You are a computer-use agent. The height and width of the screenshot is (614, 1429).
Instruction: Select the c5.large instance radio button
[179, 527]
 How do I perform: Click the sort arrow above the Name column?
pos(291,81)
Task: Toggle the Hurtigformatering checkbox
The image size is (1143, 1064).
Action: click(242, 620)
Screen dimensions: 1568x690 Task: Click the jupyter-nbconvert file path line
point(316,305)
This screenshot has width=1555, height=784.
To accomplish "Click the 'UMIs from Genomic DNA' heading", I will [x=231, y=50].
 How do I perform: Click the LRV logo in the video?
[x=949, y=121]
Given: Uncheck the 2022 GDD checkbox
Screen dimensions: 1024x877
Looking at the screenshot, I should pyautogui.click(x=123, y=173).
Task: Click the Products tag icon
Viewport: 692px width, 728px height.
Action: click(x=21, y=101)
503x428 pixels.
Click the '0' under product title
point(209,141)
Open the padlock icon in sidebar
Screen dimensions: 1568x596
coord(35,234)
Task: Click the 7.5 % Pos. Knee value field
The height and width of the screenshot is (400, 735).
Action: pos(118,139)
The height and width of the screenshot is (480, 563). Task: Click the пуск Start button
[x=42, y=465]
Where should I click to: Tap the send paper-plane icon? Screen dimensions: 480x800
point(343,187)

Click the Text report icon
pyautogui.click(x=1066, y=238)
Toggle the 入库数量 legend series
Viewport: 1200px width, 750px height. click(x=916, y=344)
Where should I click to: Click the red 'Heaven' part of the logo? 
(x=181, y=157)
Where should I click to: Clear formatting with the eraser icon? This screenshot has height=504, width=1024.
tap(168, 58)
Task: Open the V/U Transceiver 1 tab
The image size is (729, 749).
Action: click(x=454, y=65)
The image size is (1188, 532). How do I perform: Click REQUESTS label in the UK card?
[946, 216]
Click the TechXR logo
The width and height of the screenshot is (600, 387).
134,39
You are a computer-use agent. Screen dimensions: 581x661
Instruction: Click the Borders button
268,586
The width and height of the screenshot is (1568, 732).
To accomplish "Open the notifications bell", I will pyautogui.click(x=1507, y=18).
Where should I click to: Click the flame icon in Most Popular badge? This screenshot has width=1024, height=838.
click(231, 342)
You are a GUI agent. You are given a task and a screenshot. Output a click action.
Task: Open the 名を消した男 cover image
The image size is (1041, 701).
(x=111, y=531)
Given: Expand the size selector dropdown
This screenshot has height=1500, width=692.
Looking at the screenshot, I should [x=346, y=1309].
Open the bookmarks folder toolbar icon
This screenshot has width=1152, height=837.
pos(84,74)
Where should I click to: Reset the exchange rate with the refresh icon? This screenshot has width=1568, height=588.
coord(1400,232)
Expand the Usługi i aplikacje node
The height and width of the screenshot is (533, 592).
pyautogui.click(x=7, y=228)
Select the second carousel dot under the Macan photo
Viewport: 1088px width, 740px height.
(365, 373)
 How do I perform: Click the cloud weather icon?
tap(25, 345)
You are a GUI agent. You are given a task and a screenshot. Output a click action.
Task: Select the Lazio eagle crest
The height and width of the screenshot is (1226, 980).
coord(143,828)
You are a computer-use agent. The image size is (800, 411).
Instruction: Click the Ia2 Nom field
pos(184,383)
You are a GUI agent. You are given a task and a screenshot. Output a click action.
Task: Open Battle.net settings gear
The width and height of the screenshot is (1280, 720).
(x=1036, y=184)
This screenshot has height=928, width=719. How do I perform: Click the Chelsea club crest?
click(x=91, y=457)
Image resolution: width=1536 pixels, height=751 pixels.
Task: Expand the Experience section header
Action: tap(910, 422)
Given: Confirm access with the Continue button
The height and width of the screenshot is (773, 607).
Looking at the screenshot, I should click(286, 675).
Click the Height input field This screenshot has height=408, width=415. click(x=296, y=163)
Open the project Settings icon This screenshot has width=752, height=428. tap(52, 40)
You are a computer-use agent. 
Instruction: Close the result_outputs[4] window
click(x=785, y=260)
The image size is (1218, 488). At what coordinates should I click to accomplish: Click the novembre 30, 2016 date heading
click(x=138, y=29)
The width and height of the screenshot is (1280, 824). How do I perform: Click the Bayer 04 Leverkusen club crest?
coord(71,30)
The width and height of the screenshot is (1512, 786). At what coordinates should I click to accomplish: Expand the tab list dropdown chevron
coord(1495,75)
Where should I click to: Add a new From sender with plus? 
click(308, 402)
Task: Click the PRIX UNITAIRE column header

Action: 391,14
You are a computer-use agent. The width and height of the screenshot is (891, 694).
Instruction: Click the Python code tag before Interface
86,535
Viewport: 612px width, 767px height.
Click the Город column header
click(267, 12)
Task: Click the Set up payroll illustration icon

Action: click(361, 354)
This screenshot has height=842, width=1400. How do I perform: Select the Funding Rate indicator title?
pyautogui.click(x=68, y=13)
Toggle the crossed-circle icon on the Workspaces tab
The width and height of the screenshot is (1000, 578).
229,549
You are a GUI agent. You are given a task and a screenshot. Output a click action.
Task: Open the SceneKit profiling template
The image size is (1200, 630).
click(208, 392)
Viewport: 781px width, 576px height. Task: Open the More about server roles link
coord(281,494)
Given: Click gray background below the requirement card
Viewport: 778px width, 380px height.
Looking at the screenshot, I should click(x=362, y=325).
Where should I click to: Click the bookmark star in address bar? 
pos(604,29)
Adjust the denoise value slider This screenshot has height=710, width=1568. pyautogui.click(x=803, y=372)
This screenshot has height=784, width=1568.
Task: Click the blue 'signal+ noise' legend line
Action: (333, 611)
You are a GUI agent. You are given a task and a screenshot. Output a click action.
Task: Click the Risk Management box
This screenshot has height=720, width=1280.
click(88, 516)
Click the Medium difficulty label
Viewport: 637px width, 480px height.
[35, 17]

▬▬▬

Task brief - Check every line above for the string "computer" and copy those that have it.

Task output -
You are a computer-use agent. The height and width of the screenshot is (614, 1429).
You are a computer-use agent. Screen dimensions: 581x661
You are a computer-use agent. The image size is (800, 411).
You are a computer-use agent. 
You are a computer-use agent. The width and height of the screenshot is (891, 694).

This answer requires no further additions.